Published: April 8 2007 21:44 | Last updated: April 8 2007 21:44

Even some of Gordon Brown’s fiercest critics may have felt a twinge of sympathy in recent days for the battering the chancellor of the exchequer has taken over the release of the Treasury’s 1997 papers on the ending of dividend tax credits for pension funds.

On the back of a freedom of information release, Mr Brown has unjustly been accused of single-handedly destroying final-salary pension schemes. He has been charged, in addition, with ignoring or defying so-called “time bomb warnings” and even of “forcing” the change on civil servants.

The Treasury and the chancellor did themselves no favours by fighting the release of the papers almost every possible inch of the way. Nor did the timing of their release late on a Friday afternoon help. As so often, clever handling proved none too clever, leaving media organisations next to no time to digest and assess before reporting.

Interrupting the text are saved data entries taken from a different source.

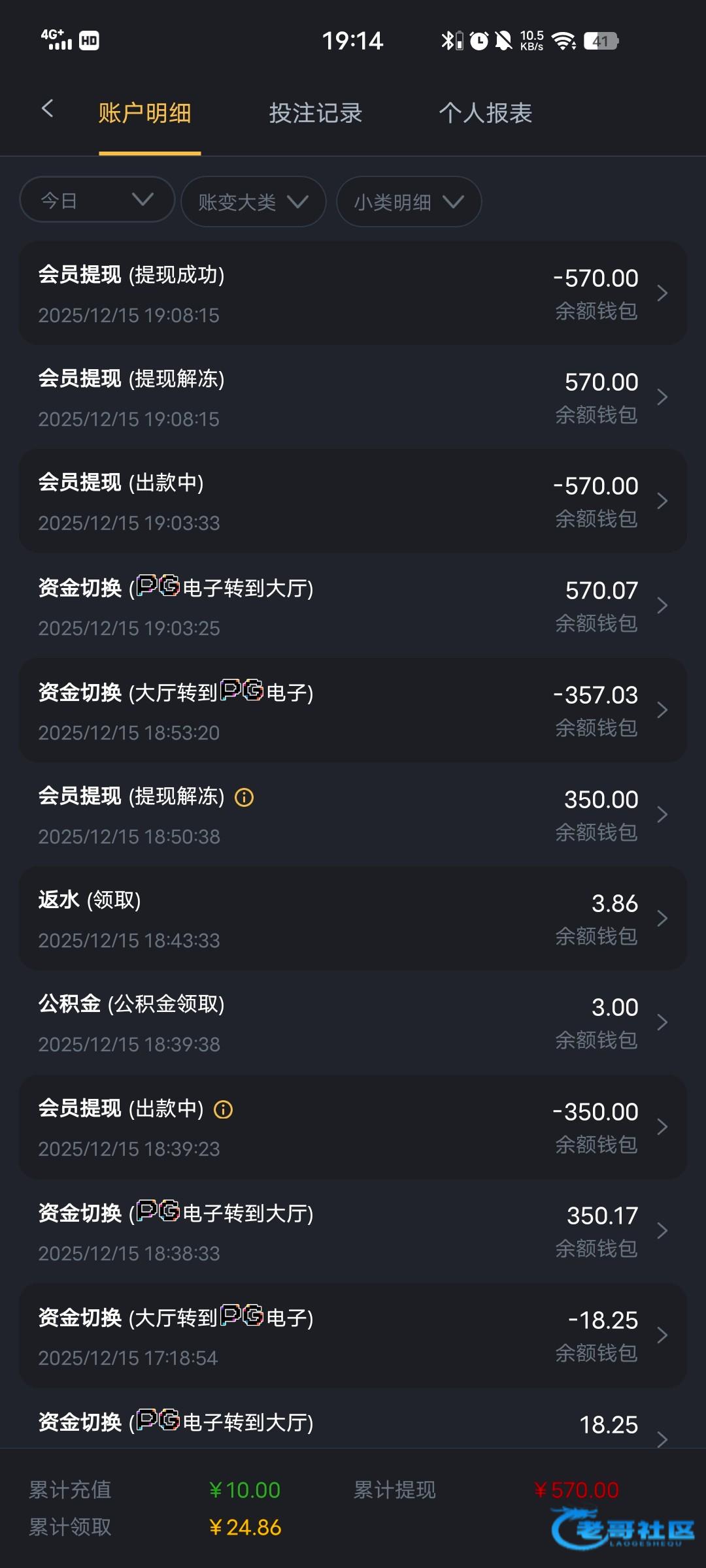This screenshot has width=706, height=1568.
Task: Tap arrow on -357.03 资金切换 entry
Action: point(662,710)
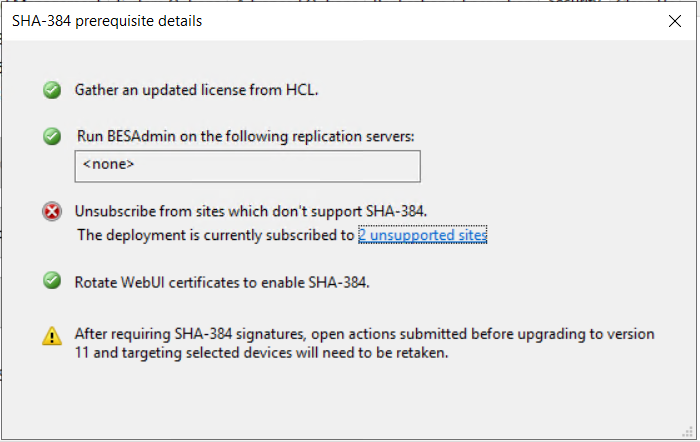Click 'The deployment is currently subscribed to' text

(x=215, y=236)

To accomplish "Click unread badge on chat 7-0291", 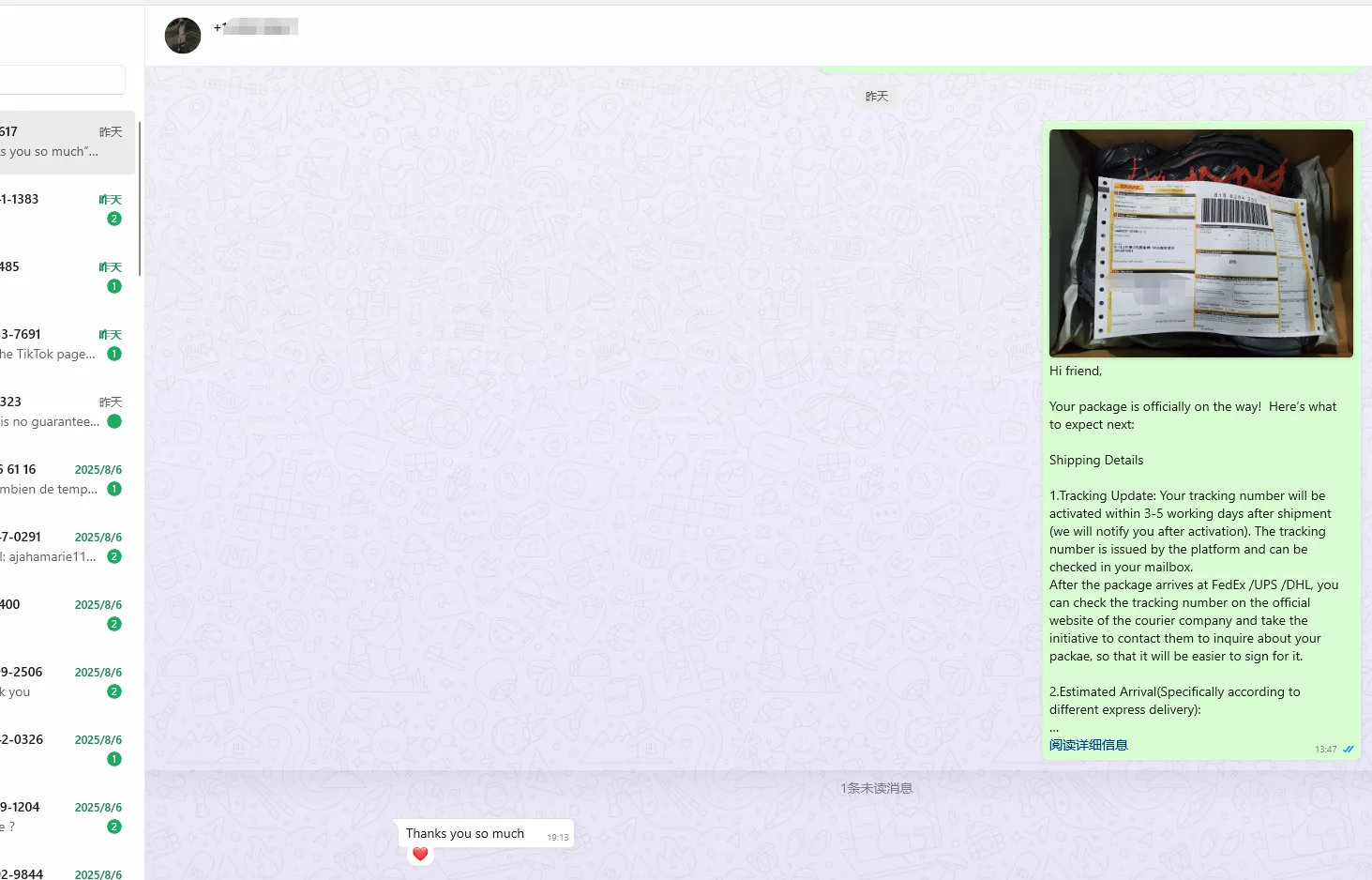I will tap(114, 556).
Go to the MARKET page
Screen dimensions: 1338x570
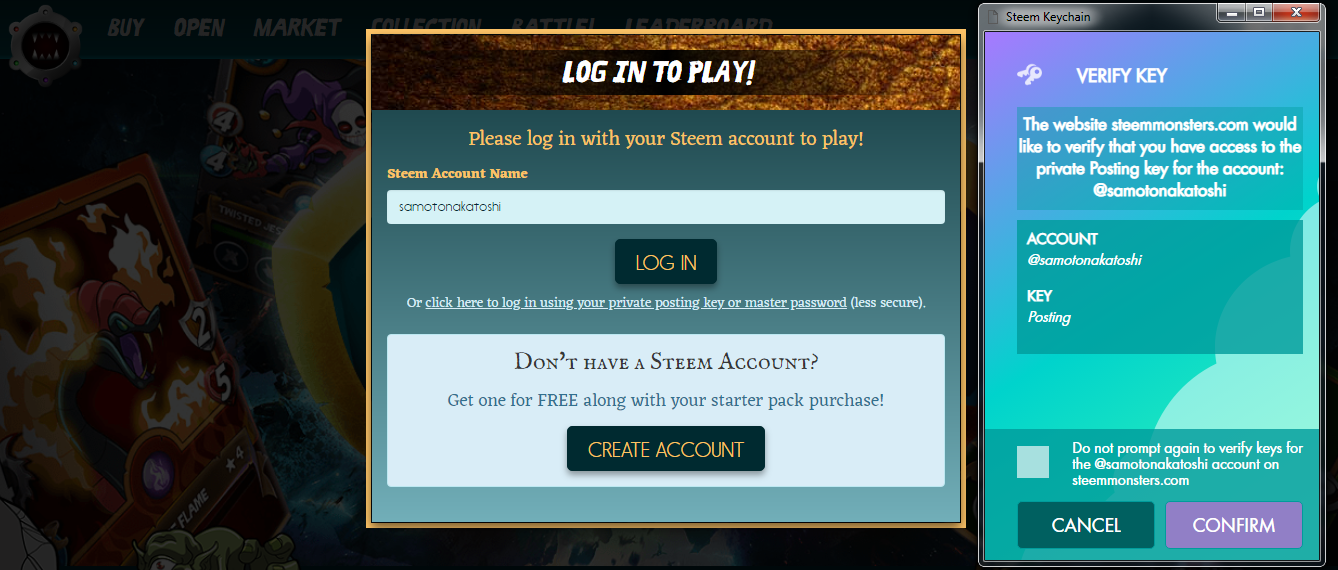297,27
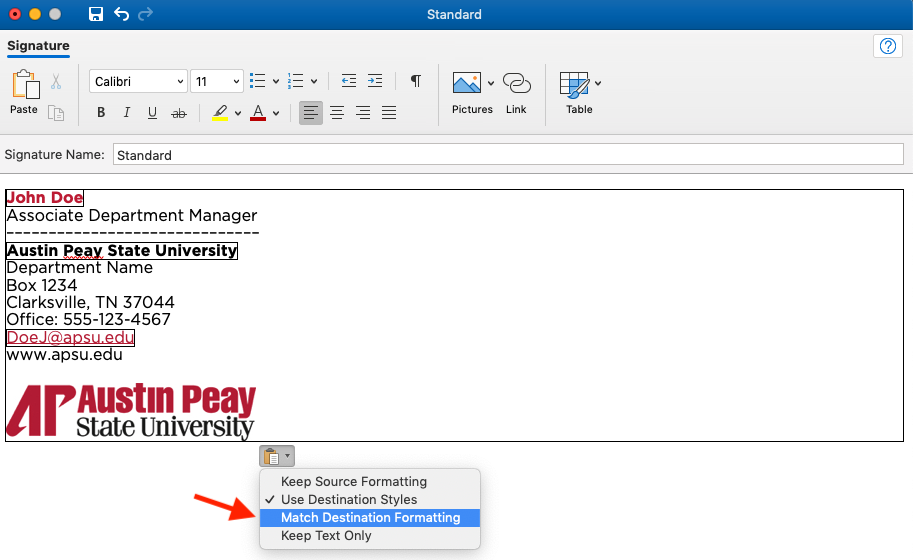Open the Calibri font name dropdown
913x560 pixels.
coord(138,82)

But we should be clear what happened here. Back in 1997, the chancellor wanted to raise £4bn to £5bn in tax. A favoured option was the tax credit removal. The Treasury was asked to advise on the likely effects.

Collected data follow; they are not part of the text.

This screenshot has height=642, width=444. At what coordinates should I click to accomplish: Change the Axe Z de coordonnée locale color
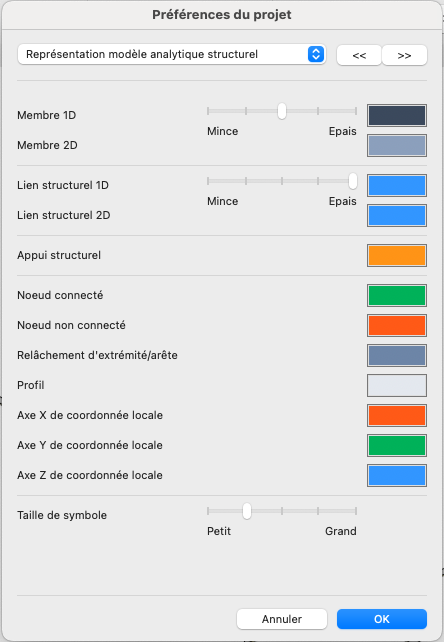396,475
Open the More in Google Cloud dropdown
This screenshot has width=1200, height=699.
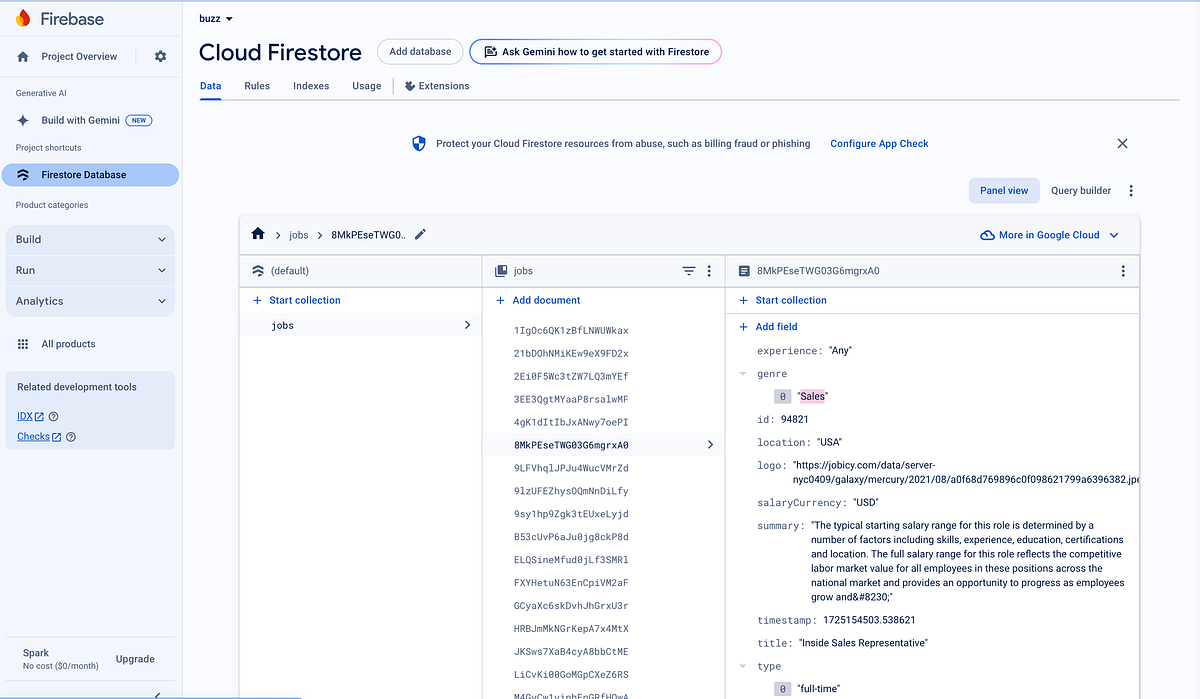pos(1048,234)
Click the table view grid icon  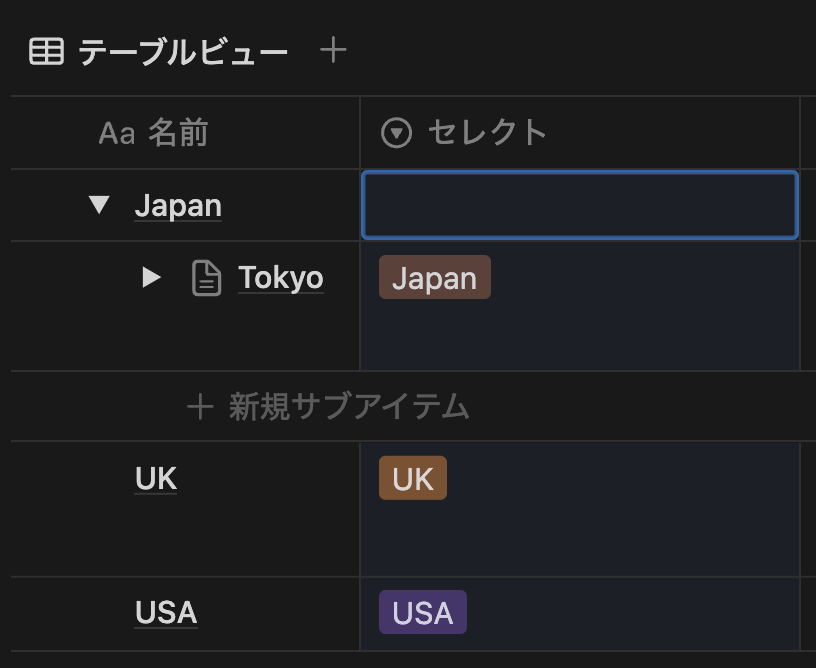click(x=46, y=51)
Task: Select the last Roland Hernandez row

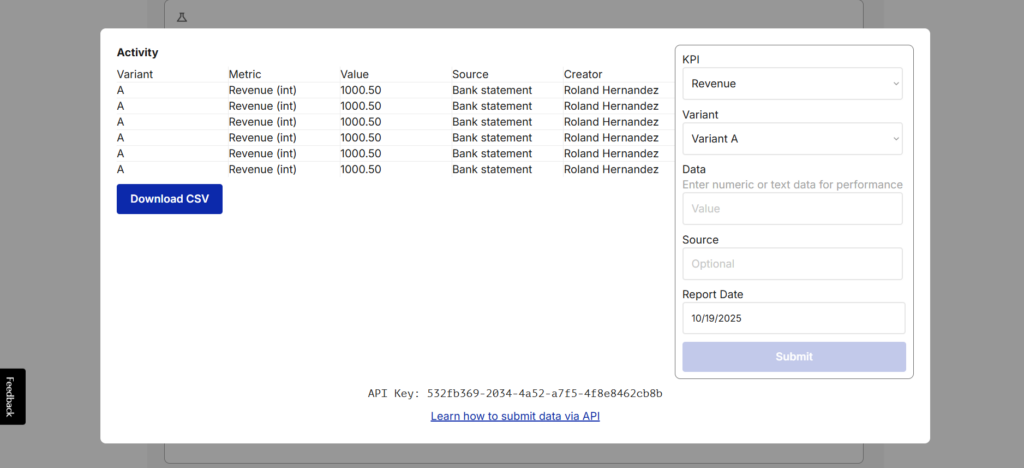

The papers are impressive – exactly what one might hope for from the elite of Britain’s civil servants. They set out the arguments. The analysis evolves as more information becomes available. The uncertainties are spelt out. And there is debate within the papers and between them – that the measure would create “a big hole” in pension surpluses; that the less well off were the likeliest losers; and that pension funds “should be able to cope”, but that “this is a judgment and there are risks”, some of which, including a big stock market fall, did not in fact materialise. The chancellor decided to go ahead. That is the way government works. Civil servants advise, ministers decide – and then live with the consequences politically.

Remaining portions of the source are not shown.